I am seeing more success than failures at creating single and triple node hyperconverged
setups after some weeks of experimentation so I am branching out to additional features:
In this case the ability to use SSDs as cache media for hard disks.
I tried first with a single node that combined caching and compression and that fails
during the creation of LVMs.
I tried again without the VDO compression, but actually the results where identical whilst
VDO compression but without the LV cache worked ok.
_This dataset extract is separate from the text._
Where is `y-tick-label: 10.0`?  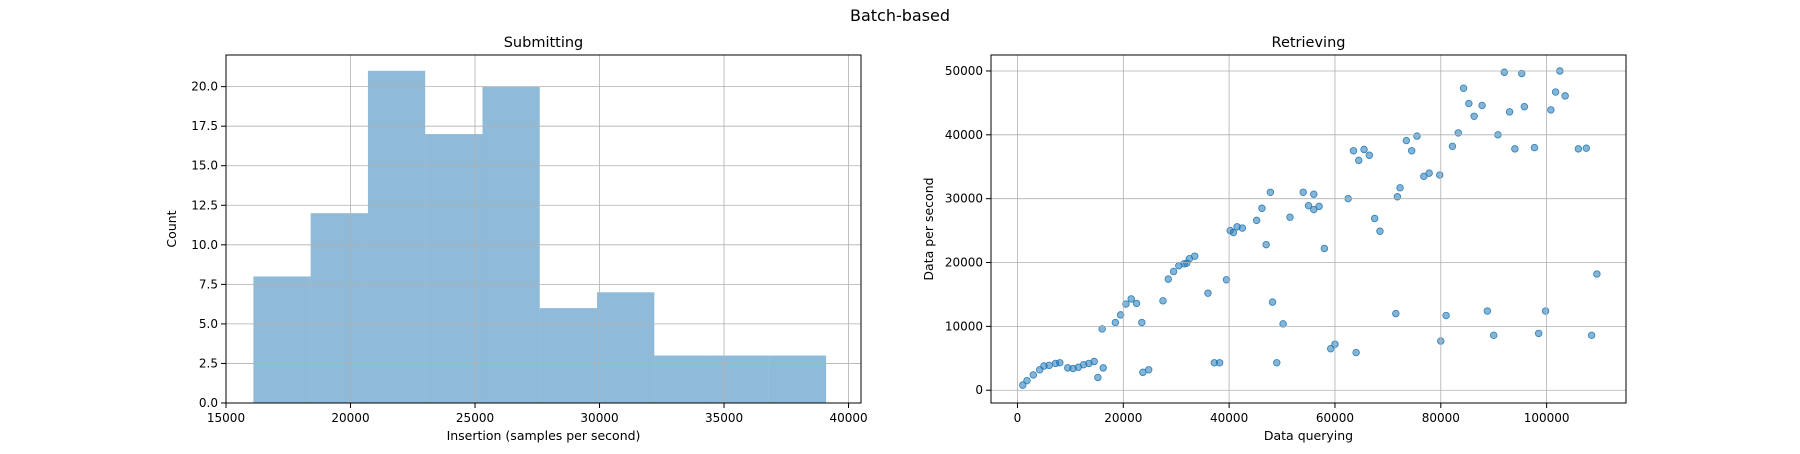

I tried various combinations, using less space etc., but the results are always the same
and unfortunately rather cryptic (substituted the physical disk label with {disklabel}):
TASK [gluster.infra/roles/backend_setup : Extend volume group] *****************
failed: [{hostname}] (item={u'vgname': u'gluster_vg_{disklabel}p1',
u'cachethinpoolname': u'gluster_thinpool_gluster_vg_{disklabel}p1',
u'cachelvname': u'cachelv_gluster_thinpool_gluster_vg_{disklabel}p1',
u'cachedisk': u'/dev/sda4', u'cachemetalvname':
u'cache_gluster_thinpool_gluster_vg_{disklabel}p1', u'cachemode':
u'writeback', u'cachemetalvsize': u'70G', u'cachelvsize':
u'630G'}) => {"ansible_loop_var": "item",
"changed": false, "err": " Physical volume
\"/dev/mapper/vdo_{disklabel}p1\" still in use\n", "item":
{"cachedisk": "/dev/sda4", "cachelvname":
"cachelv_gluster_thinpool_gluster_vg_{disklabel}p1", "cachelvsize":
"630G", "cachemetalvname":
"cache_gluster_thinpool_gluster_vg_{disklabel}p1", "cachemetalvsize":
"70G", "cachemode": "writeback",
"cachethinpoolname": "gluster_thinpool_gluster_vg_{disklabel}p1",
"vgname": "gluster_vg_{disklabel}p1"}, "msg": "Unable
to reduce gluster_vg_{disklabel}p1 by /dev/dm-15.", "rc": 5}
somewhere within that I see something that points to a race condition ("still in
use").
Unfortunately I have not been able to pinpoint the raw logs which are used at that stage
and I wasn't able to obtain more info.
At this point quite a bit of storage setup is already done, so rolling back for a clean
new attempt, can be a bit complicated, with reboots to reconcile the kernel with data on
disk.
I don't actually believe it's related to single node and I'd be quite happy to
move the creation of the SSD cache to a later stage, but in a VDO setup, this looks
slightly complex to someone without intimate knowledge of
LVS-with-cache-and-perhaps-thin/VDO/Gluster all thrown into one.
Needless the feature set (SSD caching & compressed-dedup) sounds terribly attractive
but when things don't just work, it's more terrifying.